It happens every year.
Just as surely as there will be busts in the 2012 NFL draft, there will be buried treasures whose collegiate careers were played in relative obscurity but who will soon become household names.
And despite the countless hours, days and weeks spent by the big networks' and this site's NFL draft experts analyzing each potential specimen and determining his slot in the most anticipated, debated and watched American lottery, they will not get it completely right.
While there is virtually no doubt that the quarterback from Stanford, Mr.
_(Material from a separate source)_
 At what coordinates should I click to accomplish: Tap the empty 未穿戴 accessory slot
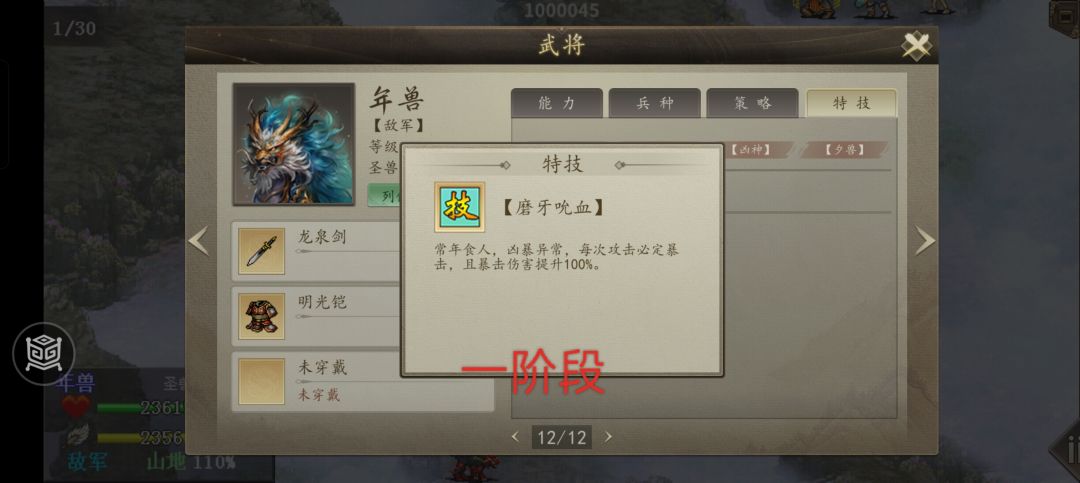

Andrew Luck, will be the No. 1 overall selection taken by the Indianapolis Colts on April 26, 2012, the rest of the draft is up for debate.
There is a lot of great talent that could move up or down the draft ladder in the next couple of months, including players like 2011 Heisman Trophy-winning quarterback, Baylor's Robert Griffin III; Oklahoma State's record-setting wideout Justin Blackmon; and LSU's indomitable cornerback Morris Claiborne, who could shuttle up and down among the top-five selections.
There is also a great deal of talent at the skill positions and on the offensive and defensive lines deep into the middle rounds of the 2012 NFL draft pool, which is among the deepest in years.
As I set out to write this article profiling several of the nation's top NFL prospects who could find themselves falling precipitously on Draft Day, à la Aaron Rodgers in the 2005 NFL draft, I did not intend to focus all of my efforts on SEC players.
However, I kept coming back to the same three players at the top of my list: Alabama's Dre Kirkpatrick and Trent Richardson and South Carolina's Alshon Jeffery.
Though the SEC has the most and the best first-round NFL talent in the 2012 NFL draft, there are other players I considered, including UNC's Quinton Coples, Baylor's RG3 and another Alabama player, Dont'a Hightower.
You may recall that Rodgers was projected to be the No. 1 overall pick in 2005 before falling all the way to the Green Bay Packers with the 24th selection and he has since gone on to be named MVP of both the Super Bowl and regular season in 2011.